Failure to pass Prop 22 would have completely removed the option for thousands of individuals who rely on those positions to earn extra income. Up to 76% of Uber drivers alone would have lost their jobs, leaving 158,000 Californians scrambling to find other ways to earn an income — which could prove exceptionally difficult in the current pandemic-driven economic climate of mass furloughs and unemployment spikes.
With Prop 22′s approval, workers maintain their independent contractor status, leaving the door open for these individuals who earn money from these services to continue to earn.
The NAACP, one of the largest proponents of Prop 22, offered a unique perspective.
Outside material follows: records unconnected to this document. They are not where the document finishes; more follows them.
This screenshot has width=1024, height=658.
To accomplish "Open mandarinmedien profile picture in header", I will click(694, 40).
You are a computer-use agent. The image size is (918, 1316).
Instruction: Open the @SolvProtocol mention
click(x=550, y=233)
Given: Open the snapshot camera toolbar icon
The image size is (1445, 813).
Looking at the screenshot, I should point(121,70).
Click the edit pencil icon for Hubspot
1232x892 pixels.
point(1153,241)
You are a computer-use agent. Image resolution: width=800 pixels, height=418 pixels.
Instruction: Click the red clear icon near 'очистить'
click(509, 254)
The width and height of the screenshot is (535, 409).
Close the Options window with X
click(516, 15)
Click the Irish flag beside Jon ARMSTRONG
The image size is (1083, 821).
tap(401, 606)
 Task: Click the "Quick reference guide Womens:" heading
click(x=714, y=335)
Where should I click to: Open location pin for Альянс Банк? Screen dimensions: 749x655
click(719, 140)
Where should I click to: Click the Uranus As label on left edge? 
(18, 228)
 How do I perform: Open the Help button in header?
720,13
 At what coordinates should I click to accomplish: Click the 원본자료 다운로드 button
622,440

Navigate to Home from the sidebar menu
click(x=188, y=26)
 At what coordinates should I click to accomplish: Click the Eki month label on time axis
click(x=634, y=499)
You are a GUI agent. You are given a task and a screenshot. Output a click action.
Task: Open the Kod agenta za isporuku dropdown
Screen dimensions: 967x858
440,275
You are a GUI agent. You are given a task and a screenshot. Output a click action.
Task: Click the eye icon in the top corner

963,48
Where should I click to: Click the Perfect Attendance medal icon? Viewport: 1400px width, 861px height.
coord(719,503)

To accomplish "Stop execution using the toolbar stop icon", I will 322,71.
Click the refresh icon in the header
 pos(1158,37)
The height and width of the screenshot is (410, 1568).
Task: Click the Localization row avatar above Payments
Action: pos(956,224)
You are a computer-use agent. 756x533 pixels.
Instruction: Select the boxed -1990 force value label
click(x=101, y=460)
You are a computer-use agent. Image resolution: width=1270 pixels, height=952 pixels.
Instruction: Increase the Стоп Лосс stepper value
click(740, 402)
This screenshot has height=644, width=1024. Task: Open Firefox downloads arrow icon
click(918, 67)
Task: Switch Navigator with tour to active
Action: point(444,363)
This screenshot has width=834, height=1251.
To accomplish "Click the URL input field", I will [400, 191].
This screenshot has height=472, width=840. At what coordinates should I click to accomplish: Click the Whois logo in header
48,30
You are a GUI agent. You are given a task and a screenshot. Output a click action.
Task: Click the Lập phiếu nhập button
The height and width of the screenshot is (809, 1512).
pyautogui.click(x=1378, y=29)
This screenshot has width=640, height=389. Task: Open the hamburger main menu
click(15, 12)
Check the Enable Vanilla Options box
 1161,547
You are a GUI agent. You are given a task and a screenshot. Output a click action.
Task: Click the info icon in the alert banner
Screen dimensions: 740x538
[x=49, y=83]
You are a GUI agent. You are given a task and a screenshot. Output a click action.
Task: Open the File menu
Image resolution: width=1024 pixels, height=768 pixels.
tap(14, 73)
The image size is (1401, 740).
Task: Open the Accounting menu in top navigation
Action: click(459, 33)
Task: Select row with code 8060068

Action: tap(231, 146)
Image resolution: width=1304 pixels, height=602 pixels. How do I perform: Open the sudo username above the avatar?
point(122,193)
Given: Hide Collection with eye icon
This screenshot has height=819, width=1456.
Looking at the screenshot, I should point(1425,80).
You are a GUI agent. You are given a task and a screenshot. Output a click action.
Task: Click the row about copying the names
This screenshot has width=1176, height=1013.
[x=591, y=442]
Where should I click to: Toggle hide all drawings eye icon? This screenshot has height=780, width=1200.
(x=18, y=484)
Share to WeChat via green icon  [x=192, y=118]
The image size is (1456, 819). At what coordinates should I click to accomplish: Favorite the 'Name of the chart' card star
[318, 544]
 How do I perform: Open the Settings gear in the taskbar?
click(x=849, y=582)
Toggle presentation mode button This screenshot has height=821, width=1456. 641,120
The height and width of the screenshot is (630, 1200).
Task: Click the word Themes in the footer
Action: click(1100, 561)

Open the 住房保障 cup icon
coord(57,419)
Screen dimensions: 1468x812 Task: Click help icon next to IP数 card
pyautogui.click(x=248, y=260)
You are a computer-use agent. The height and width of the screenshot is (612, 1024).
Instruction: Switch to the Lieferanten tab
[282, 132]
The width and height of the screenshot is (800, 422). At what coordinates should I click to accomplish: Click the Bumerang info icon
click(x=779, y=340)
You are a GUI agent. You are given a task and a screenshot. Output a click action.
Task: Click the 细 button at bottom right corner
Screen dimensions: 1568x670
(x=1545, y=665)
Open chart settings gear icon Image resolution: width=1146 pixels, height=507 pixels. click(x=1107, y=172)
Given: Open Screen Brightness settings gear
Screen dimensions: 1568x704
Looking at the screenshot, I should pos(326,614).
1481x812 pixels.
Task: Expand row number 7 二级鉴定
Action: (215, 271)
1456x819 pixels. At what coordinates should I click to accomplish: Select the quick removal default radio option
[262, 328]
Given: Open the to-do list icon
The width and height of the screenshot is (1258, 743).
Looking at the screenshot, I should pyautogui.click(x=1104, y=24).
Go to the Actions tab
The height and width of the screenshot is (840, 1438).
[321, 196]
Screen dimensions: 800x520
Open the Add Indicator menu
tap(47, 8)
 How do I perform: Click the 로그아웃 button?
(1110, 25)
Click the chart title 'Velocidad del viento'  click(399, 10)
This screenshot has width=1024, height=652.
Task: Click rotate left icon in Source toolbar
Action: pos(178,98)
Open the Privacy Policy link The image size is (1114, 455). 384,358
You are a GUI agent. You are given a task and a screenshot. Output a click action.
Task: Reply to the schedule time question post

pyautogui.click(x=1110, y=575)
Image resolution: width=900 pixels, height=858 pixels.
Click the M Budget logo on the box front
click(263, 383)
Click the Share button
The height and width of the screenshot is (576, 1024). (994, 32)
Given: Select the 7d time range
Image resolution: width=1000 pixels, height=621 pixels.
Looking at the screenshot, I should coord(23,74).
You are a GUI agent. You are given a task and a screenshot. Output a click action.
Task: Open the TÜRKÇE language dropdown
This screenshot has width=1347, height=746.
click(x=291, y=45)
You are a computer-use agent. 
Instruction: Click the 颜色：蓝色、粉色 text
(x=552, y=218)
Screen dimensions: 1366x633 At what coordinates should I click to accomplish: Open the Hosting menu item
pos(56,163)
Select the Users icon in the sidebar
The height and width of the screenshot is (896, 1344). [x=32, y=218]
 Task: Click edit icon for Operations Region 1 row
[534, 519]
In their eyes, gig work like driving for Uber, Lyft or DoorDash “…provides an accessible, low barrier-to-entry way to earn income for those who often find traditional employment challenging — communities of color, seniors, disabled veterans and those formerly incarcerated.”
It’s also important for all of us to think about the impact that access to this type of gig work can make in the lives of immigrant workers. A recent article by Greg Ferenstein sheds light on the huge population of Brazilian drivers in San Francisco. “Many escaped South America’s terrible economy to learn English and earn a better living in the global market,” he writes. “It’s hard for them to pass interviews for employee work. While driving, they practice speaking with passengers with the hopes of one day returning and providing for their family with the kind of money that a bi-lingual speaker can make.” Moreover, not every gig worker wants to become a traditional employee. Many enjoy the freedom and flexibility that the gig work lifestyle provides.
Regardless, the consequences of Prop 22 will have long-lasting impacts on gig workers in California and set a precedent for the rest of the country.
The future of gig work in California and beyond
The gig worker ecosystem as it is in the U.S. is far from perfect, and the legislation and protections provided to this broad spectrum of workers is in need of a major overhaul. The truth is that some independent contractors need more protection than others. For instance, an Uber driver earning $20 an hour will need a much more robust safety blanket than a data scientist earning $350 an hour, and is exactly why different structures should apply.
A universal solution simply does not exist, and AB-5 is not the right way to get closer to a semblance of balance. “Ultimately, the greatest impact of Prop 22, passage or not, may actually be felt outside of California,” wrote Joel Feldman of Slate Law Group. “As the legal challenges over AB-5 show, labor laws were not prepared for the gig economy and current regulations did not anticipate the use of independent contractors in such a way and at such a large scale.”
This is sure to be one of the most significant cases in a long string of such laws in states throughout the U.S. California’s decision will likely determine the outcome of our country decides to navigate these issues, now and in the future.
Shahar Erez is CEO and Co-Founder of Stoke Talent.